[[ Dataset content, beginning ]]

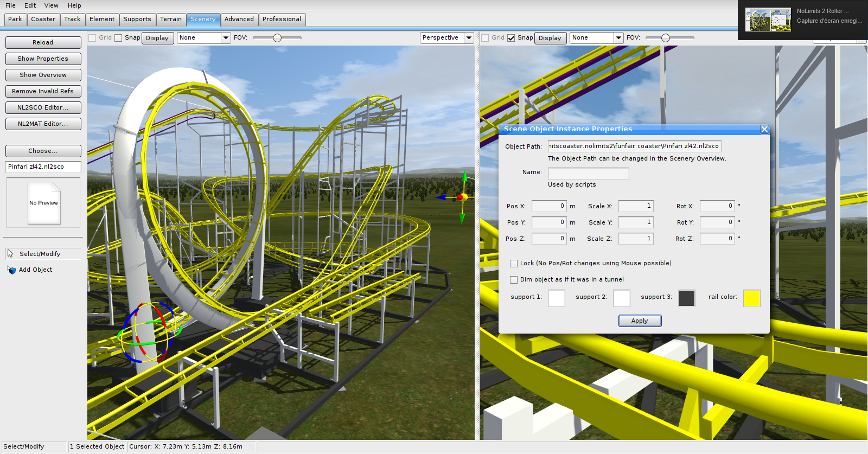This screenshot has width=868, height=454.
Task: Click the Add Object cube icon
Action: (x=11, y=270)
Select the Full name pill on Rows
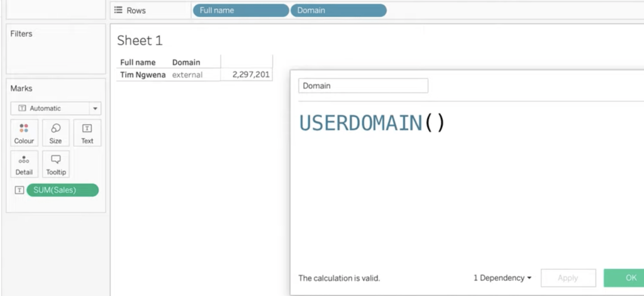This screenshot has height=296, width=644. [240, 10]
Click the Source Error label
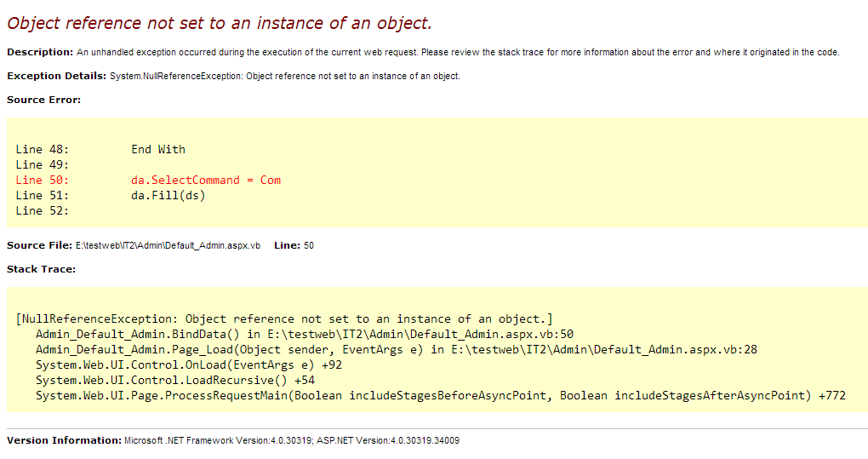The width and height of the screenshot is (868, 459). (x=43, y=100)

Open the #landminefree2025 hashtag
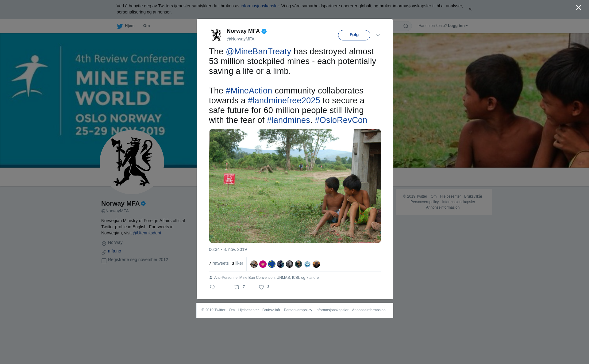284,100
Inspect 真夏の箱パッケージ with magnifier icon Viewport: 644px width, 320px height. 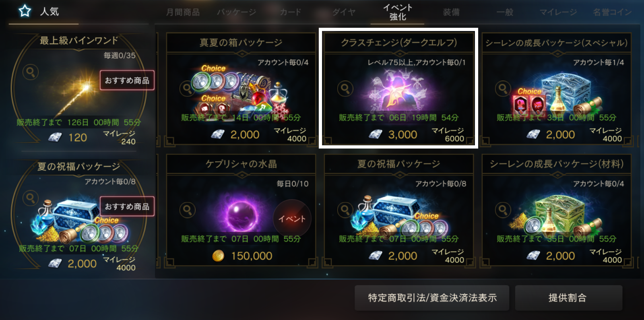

[[ Dataset content, end ]]

- Assignment: Your reply should consist only of the lines running from the line with "Open the #landminefree2025 hashtag" to the end of the entries, both included, copied exactly and without any pictures.

- Answer to the exercise:
Open the #landminefree2025 hashtag
284,100
Inspect 真夏の箱パッケージ with magnifier icon Viewport: 644px width, 320px height. 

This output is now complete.